> _SOURCE DATA_
BEGIN

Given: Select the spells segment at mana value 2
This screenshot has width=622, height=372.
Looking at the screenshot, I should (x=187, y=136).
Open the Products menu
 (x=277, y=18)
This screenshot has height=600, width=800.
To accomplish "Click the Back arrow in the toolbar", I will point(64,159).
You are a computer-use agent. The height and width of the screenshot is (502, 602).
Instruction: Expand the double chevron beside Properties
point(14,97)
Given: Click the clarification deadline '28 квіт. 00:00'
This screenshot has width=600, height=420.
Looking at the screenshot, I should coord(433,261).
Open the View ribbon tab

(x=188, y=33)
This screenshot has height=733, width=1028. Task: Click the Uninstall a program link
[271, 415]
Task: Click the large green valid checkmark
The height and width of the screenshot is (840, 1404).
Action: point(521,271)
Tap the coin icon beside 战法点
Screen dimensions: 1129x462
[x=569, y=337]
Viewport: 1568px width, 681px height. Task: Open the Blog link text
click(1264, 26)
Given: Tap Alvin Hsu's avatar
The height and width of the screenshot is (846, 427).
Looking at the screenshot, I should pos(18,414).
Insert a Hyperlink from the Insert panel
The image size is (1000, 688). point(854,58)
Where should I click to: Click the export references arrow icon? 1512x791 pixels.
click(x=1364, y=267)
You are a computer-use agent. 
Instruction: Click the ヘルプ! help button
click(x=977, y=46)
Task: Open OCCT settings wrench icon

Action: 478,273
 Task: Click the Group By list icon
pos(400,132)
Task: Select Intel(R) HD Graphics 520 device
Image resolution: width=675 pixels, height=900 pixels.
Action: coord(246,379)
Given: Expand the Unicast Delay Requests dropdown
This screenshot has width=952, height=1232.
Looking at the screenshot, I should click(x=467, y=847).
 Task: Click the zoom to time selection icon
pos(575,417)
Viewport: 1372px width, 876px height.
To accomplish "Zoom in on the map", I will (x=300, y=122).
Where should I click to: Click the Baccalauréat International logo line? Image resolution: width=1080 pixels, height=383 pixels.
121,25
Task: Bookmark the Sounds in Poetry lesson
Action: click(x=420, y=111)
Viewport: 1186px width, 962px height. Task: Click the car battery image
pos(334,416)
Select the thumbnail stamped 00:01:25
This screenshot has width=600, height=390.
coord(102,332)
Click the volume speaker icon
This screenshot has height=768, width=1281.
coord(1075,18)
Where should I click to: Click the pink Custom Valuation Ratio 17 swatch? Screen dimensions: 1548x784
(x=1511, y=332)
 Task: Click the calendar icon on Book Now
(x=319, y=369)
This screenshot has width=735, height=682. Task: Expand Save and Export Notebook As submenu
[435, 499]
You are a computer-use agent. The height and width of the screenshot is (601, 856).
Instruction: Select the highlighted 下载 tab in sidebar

END

> _AIM OF THE EXERCISE_
Using the material, show each line where the string "computer" can be found.

> _RESULT OF THIS TASK_
You are a computer-use agent. The height and width of the screenshot is (502, 602).
You are a computer-use agent. 
You are a computer-use agent. The height and width of the screenshot is (601, 856).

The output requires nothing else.